Gebruik: 4.7. PBH heeft erkend (..) dat zij zowel op haar website (…) als op de woonbeurs in het HTC-gebouw (…) gebruik heeft gemaakt van een (nagenoeg) exacte kopie van het model voor de “Baltimore” onder het hanteren van de aanduiding "Magic". Zij stelt evenwel dat zij dit bedmeubel slechts heeft gebruikt om haar eigen producten, te weten matrassen van het type “Magic”, te presenteren. Zij betwist uitdrukkelijk dat bedmeubels volgens dit model door haar werden of worden aangeboden of verkocht, zoals Golden Dream onderbouwd stelt. Het betreffende meubel zou afkomstig zijn van eerder genoemde Lion Beddenshop B.V. PBH stelt in dit verband bovendien dat het namens Golden Dream BV gekochte beweerdelijk inbreukmakende bedmeubel (vgl. hiervoor onder 2.8) niet van haar maar van een derde, Meubella B.V. afkomstig is, een niet met haar gelieerde onderneming..

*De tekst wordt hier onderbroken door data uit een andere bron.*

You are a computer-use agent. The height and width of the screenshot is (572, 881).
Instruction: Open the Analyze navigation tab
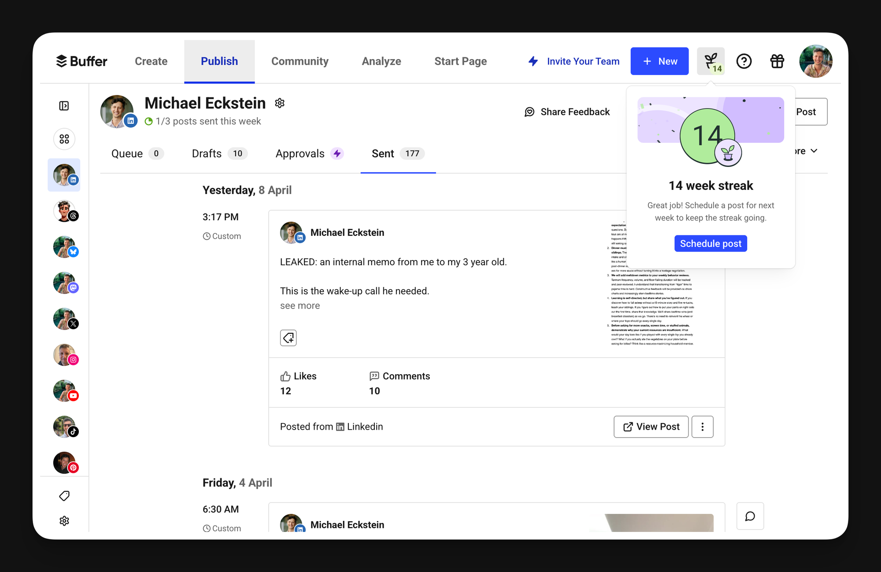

4.8. De vraag of PBH zelf of door tussenkomst van Meubella B.V. bedmeubels naar het model “Baltimore” verkoopt en welke band bestaat tussen PBH en Meubella B.V. kan in het in het midden worden gelaten. Een rechthebbende op een niet-ingeschreven Gemeenschapsmodelrecht kan niet alleen optreden tegen het zonder zijn toestemming aanbieden of in de handel brengen van een nagemaakt model. Onder de voorbehouden handelingen valt ook het gebruik van een dergelijk model of het in voorraad hebben ervan. Nu PBH heeft erkend dat zij een (nagenoeg) exacte kopie van het model “Baltimore” heeft gebruikt in haar bedrijf (in de zin van hanteren voor haar website en ten behoeve van een meubelbeurs waarop zij producten van haar aanbood), kan een inbreukverbod met betrekking tot meerbedoeld niet-ingeschreven Gemeenschapsmodelrecht worden toegewezen als in het dictum verwoord.

Lees het vonnis hier.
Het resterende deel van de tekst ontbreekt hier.